Fig. 5: Positional correlation between Trp and oxidized residues in CA II.

a Structural distribution of oxidized residues, tryptophan (Trp) residues, protein cavities, and trapped O₂ molecules in human carbonic anhydrase II (CA II). Only the O₂ molecules trapped for a specific time range (t) are represented. The D_cavity and D_o represent the diameter of cavities and the kinetic diameter of O₂ (3.46 Å), respectively. b Close-up views of the regions surrounding the oxidized residues. c Proportion of oxidized residues’ side-chain atoms located in the protein core and surface regions. d Minimum distances from oxidized residues to trapped O₂ molecules or Trp residues. e Maximum end-to-end distances of trapped O₂ molecules within the protein obtained from molecular dynamics (MD) simulations. f, g Monte Carlo analysis for the proximity between Trp and oxidized residues (see “Methods”). The f shows the probability density functions of average distance from oxidized residues to each residue type (PDF_avg). The data for other residue types in f are distinguishably presented in Supplementary Fig. 21b.
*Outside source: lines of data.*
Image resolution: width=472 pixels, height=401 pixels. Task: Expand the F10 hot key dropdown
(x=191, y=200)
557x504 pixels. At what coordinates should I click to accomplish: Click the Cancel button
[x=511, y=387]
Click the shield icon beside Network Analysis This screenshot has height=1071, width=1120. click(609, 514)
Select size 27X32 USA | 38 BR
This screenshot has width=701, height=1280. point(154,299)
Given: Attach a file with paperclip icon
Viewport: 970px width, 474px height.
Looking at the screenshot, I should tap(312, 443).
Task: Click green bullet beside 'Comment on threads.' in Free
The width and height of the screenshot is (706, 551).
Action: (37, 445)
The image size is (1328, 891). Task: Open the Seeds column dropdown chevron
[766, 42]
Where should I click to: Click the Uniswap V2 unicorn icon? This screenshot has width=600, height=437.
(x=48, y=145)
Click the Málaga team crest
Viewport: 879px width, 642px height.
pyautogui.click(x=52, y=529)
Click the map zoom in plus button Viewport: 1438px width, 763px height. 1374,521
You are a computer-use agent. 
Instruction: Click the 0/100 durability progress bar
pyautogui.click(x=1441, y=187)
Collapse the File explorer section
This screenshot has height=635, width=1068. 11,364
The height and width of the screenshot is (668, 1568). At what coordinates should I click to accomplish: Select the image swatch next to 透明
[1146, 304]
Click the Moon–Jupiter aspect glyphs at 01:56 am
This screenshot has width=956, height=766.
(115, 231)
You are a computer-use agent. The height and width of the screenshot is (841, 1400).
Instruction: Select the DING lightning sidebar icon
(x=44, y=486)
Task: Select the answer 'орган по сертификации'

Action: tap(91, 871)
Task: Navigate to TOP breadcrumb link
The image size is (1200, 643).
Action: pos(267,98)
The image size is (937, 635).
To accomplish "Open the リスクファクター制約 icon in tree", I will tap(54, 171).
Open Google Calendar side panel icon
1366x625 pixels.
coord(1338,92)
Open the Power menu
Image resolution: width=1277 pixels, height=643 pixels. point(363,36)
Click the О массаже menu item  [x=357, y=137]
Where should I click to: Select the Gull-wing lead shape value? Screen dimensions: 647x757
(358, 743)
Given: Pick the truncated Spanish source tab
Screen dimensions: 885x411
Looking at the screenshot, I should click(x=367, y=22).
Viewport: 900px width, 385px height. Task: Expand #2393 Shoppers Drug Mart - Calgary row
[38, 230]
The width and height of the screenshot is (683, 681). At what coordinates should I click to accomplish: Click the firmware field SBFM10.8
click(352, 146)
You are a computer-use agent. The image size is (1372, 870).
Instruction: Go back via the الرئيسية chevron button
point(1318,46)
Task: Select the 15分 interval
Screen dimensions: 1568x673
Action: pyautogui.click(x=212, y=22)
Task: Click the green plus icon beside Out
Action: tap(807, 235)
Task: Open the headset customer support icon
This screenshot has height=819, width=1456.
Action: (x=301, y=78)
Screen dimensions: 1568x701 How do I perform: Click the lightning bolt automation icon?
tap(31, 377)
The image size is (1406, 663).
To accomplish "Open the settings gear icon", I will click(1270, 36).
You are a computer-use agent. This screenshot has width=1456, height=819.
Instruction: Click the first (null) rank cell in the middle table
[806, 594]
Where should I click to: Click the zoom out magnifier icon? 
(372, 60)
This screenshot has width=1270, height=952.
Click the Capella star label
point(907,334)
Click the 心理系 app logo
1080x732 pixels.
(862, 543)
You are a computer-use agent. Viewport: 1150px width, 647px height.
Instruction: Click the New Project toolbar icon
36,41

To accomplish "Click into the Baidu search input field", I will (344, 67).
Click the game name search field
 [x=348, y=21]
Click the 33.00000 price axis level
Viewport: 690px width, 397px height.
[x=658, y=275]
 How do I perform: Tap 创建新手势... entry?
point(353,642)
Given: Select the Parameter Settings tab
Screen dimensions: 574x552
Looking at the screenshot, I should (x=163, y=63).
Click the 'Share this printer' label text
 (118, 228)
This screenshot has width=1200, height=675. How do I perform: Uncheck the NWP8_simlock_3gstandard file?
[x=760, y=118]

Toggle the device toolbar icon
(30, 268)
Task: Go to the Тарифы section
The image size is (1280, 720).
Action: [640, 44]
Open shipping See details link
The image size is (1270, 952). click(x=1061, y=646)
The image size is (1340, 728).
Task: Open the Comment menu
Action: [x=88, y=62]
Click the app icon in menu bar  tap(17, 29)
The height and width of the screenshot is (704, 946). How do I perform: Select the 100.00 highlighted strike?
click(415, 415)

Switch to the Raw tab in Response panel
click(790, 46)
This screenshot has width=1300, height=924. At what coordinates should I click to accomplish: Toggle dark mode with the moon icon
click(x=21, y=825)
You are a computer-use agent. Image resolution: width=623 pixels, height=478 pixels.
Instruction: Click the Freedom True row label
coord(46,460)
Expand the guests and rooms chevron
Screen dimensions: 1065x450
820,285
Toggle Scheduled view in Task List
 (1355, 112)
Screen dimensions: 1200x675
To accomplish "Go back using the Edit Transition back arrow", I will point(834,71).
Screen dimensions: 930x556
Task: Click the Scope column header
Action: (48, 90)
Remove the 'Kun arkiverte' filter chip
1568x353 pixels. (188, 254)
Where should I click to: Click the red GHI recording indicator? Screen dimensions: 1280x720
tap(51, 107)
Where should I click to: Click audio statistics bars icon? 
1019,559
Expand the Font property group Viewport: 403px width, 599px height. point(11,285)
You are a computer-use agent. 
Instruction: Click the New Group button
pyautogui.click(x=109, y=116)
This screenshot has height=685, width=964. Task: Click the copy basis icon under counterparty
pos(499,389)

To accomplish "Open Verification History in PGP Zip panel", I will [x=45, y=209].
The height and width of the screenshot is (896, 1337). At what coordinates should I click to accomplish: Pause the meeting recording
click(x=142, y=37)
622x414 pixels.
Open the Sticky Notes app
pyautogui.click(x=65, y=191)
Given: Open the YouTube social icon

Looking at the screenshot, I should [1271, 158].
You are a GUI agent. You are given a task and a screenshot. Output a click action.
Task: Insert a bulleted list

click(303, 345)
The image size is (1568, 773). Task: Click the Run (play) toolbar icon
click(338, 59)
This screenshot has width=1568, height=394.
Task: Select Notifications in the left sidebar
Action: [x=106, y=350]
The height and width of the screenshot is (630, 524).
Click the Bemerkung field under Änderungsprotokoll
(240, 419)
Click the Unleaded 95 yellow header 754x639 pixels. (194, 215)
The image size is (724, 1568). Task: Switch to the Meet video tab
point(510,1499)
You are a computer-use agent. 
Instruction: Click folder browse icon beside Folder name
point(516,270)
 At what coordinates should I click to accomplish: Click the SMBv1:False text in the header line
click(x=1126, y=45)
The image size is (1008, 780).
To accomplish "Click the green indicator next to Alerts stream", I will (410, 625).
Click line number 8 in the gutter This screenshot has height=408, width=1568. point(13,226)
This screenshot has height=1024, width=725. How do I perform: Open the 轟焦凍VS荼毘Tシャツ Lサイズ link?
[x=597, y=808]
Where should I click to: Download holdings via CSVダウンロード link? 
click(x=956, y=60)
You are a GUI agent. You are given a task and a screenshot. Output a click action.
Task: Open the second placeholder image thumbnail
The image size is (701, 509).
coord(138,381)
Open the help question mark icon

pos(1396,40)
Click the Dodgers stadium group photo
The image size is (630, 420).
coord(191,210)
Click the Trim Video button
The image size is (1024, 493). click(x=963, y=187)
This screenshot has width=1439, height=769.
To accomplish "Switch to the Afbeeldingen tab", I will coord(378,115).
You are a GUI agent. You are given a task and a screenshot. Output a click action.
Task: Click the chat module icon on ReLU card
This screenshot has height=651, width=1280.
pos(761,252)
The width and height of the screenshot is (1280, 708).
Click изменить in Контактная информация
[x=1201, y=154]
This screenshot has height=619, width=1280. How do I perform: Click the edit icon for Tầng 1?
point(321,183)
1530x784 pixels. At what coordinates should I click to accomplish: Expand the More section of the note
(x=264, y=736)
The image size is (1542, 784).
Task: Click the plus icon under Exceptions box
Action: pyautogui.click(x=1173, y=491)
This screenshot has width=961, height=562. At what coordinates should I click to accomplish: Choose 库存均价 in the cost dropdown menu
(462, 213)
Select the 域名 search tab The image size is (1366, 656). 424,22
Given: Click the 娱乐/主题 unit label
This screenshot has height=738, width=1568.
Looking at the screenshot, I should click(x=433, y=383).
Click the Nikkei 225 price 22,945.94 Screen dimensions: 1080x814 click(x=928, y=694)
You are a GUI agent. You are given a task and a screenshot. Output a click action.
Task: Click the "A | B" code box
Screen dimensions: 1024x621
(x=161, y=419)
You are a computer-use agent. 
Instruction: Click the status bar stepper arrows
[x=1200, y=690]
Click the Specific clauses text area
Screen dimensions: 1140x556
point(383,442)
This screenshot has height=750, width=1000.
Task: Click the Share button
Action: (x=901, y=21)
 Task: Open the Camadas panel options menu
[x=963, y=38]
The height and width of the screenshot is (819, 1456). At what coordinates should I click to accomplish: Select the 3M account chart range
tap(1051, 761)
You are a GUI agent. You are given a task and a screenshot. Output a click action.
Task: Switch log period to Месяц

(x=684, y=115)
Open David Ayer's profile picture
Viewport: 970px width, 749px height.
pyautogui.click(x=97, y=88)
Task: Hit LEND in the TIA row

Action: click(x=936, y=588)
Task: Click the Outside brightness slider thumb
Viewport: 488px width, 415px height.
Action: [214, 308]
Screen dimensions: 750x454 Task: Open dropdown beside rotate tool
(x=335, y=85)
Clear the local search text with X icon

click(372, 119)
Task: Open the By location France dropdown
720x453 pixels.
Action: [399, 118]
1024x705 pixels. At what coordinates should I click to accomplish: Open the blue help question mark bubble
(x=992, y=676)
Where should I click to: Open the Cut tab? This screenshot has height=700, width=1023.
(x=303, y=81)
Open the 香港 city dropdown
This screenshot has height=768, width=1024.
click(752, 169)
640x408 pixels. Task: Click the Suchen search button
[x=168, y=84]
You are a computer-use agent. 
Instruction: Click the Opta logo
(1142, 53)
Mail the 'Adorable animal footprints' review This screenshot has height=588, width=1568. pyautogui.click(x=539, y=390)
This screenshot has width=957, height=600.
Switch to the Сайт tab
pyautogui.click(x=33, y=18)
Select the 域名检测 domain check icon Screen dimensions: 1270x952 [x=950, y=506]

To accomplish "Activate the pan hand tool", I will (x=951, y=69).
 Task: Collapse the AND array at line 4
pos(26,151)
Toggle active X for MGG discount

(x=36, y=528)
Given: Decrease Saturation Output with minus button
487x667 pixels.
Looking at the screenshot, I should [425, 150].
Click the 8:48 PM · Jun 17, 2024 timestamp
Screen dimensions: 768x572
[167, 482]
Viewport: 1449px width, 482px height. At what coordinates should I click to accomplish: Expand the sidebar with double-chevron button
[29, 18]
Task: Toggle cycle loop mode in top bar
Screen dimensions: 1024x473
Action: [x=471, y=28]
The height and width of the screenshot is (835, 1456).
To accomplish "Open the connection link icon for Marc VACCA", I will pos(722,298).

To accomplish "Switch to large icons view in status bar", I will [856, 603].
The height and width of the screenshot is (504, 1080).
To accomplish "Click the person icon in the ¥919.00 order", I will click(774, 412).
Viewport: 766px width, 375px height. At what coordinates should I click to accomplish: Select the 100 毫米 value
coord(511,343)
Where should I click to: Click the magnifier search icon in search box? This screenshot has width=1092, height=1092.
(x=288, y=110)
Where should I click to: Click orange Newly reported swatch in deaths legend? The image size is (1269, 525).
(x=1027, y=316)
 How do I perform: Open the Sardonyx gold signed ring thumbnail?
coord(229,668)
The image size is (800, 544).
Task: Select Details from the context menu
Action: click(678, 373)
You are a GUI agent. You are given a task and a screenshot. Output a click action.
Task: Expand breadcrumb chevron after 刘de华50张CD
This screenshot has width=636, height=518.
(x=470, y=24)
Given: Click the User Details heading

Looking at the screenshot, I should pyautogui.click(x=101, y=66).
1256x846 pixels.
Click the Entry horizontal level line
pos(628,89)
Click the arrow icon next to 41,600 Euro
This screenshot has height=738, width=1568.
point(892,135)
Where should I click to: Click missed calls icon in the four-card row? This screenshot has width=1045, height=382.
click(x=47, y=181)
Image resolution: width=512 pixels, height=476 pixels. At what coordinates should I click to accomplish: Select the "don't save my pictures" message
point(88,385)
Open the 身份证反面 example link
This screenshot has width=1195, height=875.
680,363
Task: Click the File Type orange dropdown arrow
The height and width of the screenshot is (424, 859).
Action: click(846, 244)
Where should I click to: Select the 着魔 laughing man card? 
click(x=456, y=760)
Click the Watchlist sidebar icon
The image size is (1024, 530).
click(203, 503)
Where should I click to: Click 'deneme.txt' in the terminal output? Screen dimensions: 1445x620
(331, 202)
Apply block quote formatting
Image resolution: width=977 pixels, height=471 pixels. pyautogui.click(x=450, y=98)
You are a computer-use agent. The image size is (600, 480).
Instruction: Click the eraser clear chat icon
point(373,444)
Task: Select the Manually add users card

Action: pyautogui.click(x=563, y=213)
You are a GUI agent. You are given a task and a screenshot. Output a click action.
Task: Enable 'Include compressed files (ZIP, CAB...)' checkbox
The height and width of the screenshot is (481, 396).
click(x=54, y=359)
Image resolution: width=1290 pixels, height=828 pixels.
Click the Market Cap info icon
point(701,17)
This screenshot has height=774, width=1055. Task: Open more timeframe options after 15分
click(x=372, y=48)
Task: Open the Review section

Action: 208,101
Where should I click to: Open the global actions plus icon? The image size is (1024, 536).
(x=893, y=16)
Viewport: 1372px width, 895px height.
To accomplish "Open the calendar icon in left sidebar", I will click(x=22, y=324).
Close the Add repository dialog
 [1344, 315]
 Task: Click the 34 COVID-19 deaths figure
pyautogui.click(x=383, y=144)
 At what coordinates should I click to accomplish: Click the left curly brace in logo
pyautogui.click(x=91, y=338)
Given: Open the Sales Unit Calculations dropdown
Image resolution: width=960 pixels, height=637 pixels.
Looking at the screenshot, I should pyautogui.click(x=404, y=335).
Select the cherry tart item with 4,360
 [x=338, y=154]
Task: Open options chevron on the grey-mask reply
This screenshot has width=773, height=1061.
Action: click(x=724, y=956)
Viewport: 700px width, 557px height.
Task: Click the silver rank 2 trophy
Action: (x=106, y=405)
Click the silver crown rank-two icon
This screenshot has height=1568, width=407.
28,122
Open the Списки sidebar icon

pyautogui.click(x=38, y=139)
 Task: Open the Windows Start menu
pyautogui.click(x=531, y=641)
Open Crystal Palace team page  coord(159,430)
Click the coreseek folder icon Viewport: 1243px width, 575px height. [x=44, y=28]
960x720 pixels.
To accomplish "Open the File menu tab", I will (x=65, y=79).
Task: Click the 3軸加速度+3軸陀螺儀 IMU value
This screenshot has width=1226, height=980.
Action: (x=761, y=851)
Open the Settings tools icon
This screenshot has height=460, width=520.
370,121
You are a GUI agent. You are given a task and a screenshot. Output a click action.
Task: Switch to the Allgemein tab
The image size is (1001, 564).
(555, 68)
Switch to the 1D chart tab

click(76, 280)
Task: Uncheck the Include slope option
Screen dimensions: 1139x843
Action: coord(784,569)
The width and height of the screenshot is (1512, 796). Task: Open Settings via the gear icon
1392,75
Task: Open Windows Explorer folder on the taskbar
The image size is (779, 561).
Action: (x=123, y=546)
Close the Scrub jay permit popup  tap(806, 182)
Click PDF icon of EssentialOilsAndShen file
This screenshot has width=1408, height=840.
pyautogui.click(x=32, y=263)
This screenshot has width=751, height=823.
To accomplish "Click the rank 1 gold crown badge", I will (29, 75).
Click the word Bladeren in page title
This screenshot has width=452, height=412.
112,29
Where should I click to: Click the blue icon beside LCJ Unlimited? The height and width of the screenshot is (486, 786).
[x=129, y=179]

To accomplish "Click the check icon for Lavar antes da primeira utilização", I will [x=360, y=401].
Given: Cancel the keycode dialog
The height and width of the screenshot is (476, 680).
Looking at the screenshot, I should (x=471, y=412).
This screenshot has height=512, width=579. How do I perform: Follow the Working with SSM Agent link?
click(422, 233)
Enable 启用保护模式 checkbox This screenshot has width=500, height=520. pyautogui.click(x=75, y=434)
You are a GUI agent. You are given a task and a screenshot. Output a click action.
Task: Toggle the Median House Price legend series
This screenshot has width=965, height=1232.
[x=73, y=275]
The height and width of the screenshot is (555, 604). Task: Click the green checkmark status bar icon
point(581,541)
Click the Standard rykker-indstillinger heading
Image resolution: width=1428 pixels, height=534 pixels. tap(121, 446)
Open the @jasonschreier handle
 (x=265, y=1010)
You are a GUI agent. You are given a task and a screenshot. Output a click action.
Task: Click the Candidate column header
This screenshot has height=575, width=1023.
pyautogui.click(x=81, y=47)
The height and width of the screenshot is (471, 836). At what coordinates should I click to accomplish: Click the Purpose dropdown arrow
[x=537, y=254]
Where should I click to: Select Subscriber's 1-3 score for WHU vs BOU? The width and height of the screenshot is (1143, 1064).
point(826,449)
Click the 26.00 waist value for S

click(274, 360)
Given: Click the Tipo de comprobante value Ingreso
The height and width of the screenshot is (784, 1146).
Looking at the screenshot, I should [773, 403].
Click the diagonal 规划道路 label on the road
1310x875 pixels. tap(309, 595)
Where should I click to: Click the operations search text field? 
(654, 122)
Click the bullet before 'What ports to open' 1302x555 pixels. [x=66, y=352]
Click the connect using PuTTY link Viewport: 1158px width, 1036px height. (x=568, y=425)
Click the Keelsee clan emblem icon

Trp* represents a subset of Trp residues (Trp97, Trp192, Trp209, and Trp245), which are responsible for the leftmost peak in the PDF_avg for Trp (see the main text for more details). The PDF_avg shown in blue is constructed from the sampling of Trp*. The g shows the occurrence probabilities of the proximity by chance for all residue types, which have a larger number of residues than the number of benchmark Trp* residues.